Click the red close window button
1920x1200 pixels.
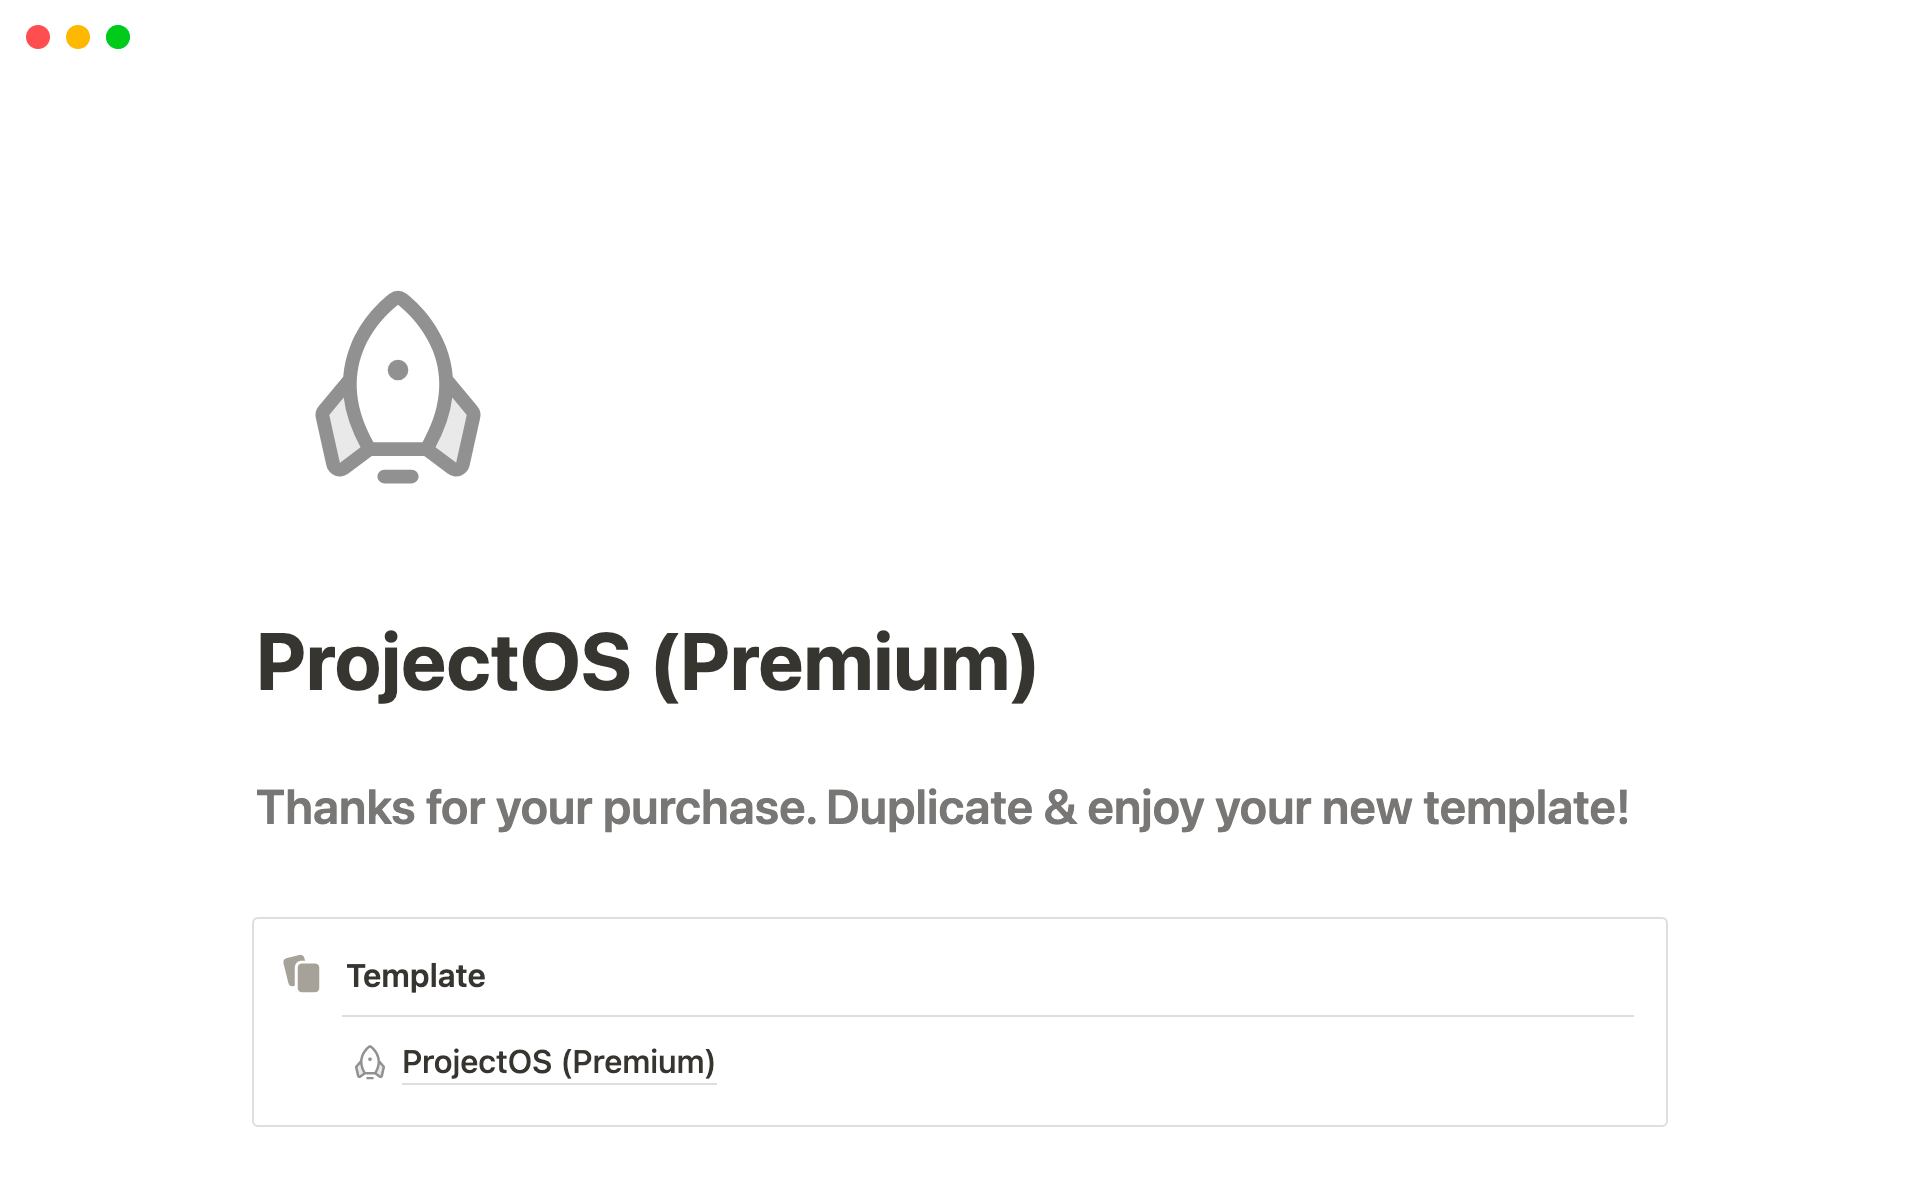click(38, 37)
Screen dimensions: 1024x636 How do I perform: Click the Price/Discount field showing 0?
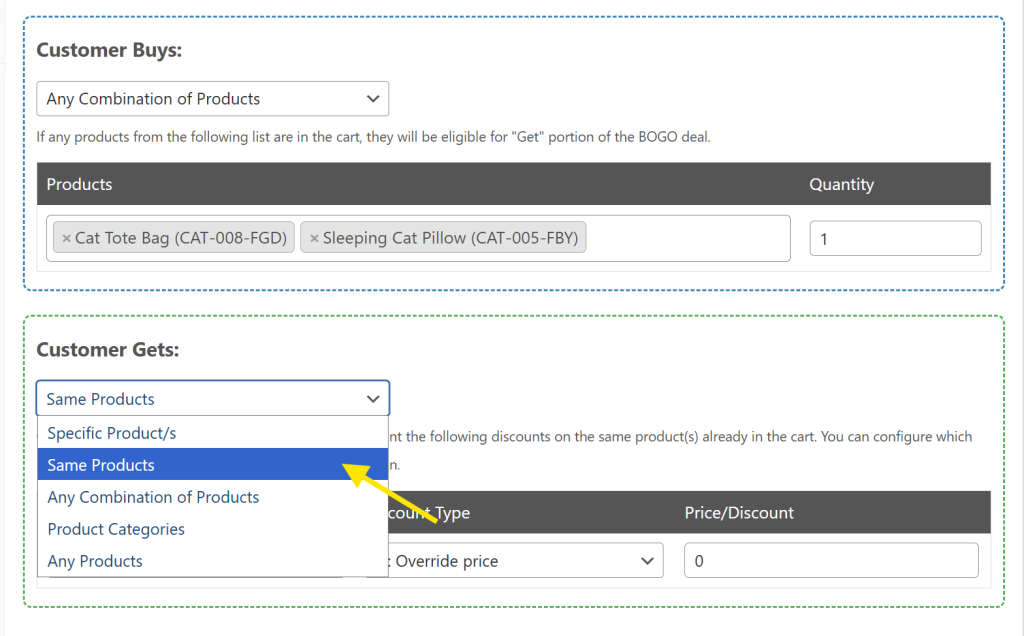(x=830, y=560)
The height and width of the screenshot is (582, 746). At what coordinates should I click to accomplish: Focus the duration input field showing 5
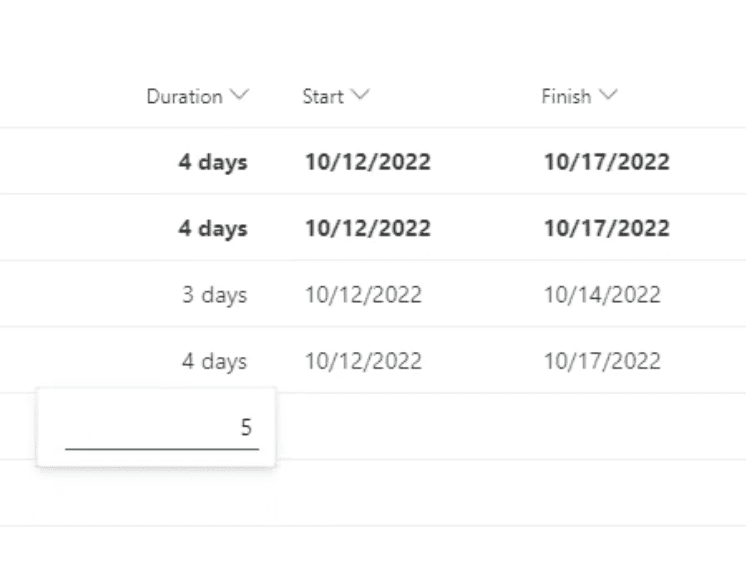pos(162,427)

__________

**TASK BRIEF:** Your answer must be an exact transcription of the records above, minus the pictures.

**RESPONSE:**
Click the red close window button
1920x1200 pixels.
click(38, 37)
Screen dimensions: 1024x636 How do I perform: Click the Price/Discount field showing 0?
(x=830, y=560)
The height and width of the screenshot is (582, 746). At what coordinates should I click to accomplish: Focus the duration input field showing 5
pos(162,427)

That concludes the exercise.